By Steve Hubrecht
The Regional District of East Kootenay (RDEK) is creating an official climate action plan for its rural areas, including Area F and Area G here in the Columbia Valley. The move is being greeted with guarded optimism by local advocates.
The plan is meant to bolster climate resilience and also to reduce carbon emissions associated with climate change.
It will set targets to reduce greenhouse gas emissions in the regional district’s corporate operations, as well as reduce greenhouse gas emissions in the many unincorporated communities in rural areas (in the Columbia Valley these include Windermere, Fairmont Hot Springs, the subdivisions on the east side of Lake Windermere and the west side of Columbia Lake, Panorama Mountain Resort, Wilmer, Edgewater, Brisco, Spillimacheen and others).
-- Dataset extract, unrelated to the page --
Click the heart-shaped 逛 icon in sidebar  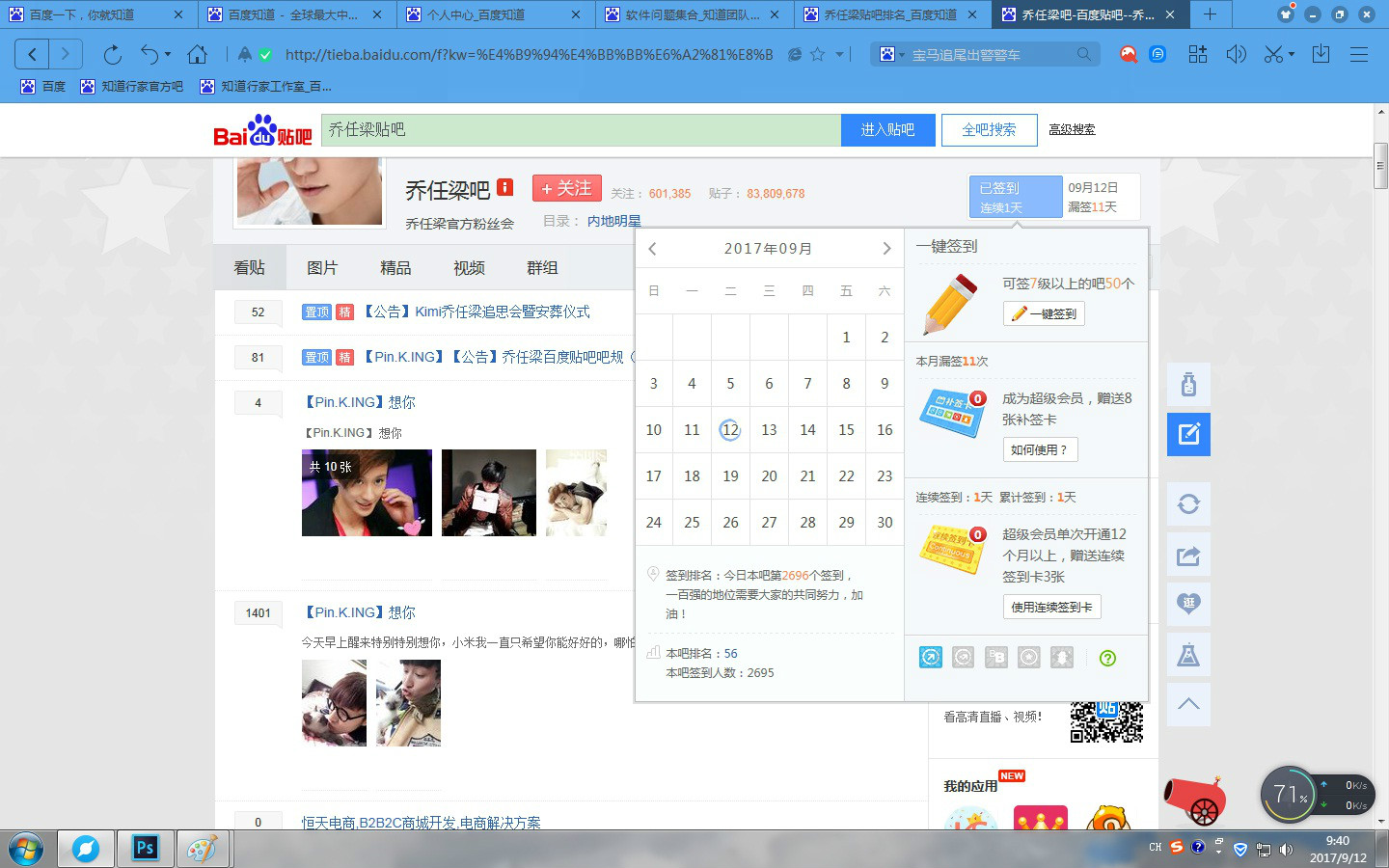(x=1188, y=604)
The plan will also guide how the RDEK should spend its Local Government Climate Action Program funds.
Columbia Valley resident Tracy Flynn has advocated for better environmental planning at Invermere council and at the regional district for many years. She’s happy about the plan, but hopes it results in actual meaningful change.
“The RDEK has been doing some great work around reducing emissions from transportation, housing and waste, but they could be doing more. We all could be,” said Flynn. “We need to be working together — government and non-governmental organizations — and moving at an urgent pace.”
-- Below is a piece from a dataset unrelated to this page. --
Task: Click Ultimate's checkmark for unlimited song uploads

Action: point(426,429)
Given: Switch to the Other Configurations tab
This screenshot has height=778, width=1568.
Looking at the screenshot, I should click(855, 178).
Flynn said developing a plan “is an encouraging start, but I hope we don’t just end up with another plan that ends up on the shelf. I welcome the chance to be involved in the process and am cautiously hopeful that there will be impactful outcomes.”
Representatives from regional environmental group Wildsight hold similar opinions.
Wildsight conservation coordinator Randal McNair attended an initial RDEK meeting about the plan several weeks ago. McNair explained that it was very much a preliminary, exploratory meeting, but “it’s still a good thing that it’s happening . . . there was some good discussion. It’s a foundation to build on.”
The plan is clearly needed, said McNair, pointing out that East Kootenay residents have seen the impacts of climate change firsthand. “Land use patterns need to change in the RDEK,” he said.
As an example, McNair pointed to the RDEK’s own Flood Hazard Study, which found that 36 per cent of the total assessed value of building improvements in the RDEK (representing $2.4 billion of building infrastructure) occurred on parcels within or intersecting flood hazard areas.
Obviously those buildings in flood hazard areas are going to remain where they are now, but a climate action plan — had one been in place — could have pointed out the risk associated with building in those spots in the first place and perhaps could have pointed would-be builders to better locations, explained McNair. “Going forward, that’s something a (climate action) plan can help us be aware of.”
He also emphasized that there are multiple important ecosystems in the East Kootenay, and that effects of climate change on biodiversity need to be considered. “We keep calling this the new normal, but really this is the tip of the iceberg,” said McNair, adding that climate change will only become more accelerated, and its effect more pronounced in the not-so-distant future.
Just like Flynn, McNair is cautious in his enthusiasm. “There is certainly a lot of work to do and at the end of the day there must be action,” he said, adding a plan that isn’t implemented isn’t really useful, and that “the RDEK does not necessarily always have a great track record of following existing plans.”
One thing that struck McNair about the initial meeting was the absence of representatives from East Kootenay industry. For instance, he explained there was no representative from Teck Resources Ltd., which he noted is one of the largest contributors of greenhouse gas emission in all of B.C. McNair emphasized his comment was not intended as pointed criticism of Teck, but rather that if the plan is to succeed “representation needs to be broadened.”
McNair said he “hopes the plan comes with political will . . . we need strong voices and strong mechanisms (to implement the plan) . . . let’s be positive and hopeful, but firm.”
The RDEK is seeking public input on the plan through an online survey.
“Here in the RDEK we are experiencing things like more extreme wildfires, flooding, hotter summers, and poor air quality from wildfire smoke. These events have a direct impact on the health of residents, and we want to hear about the challenges people are facing around mental, emotional, and community health,” said RDEK planner Krista Gilbert. “We collectively have an opportunity to reduce our contribution to local greenhouse gas (GHG) emissions, and to become a more resilient region.”
The survey runs until Thursday, Nov. 30. It can be found online at engage.rdek.bc.ca/climate.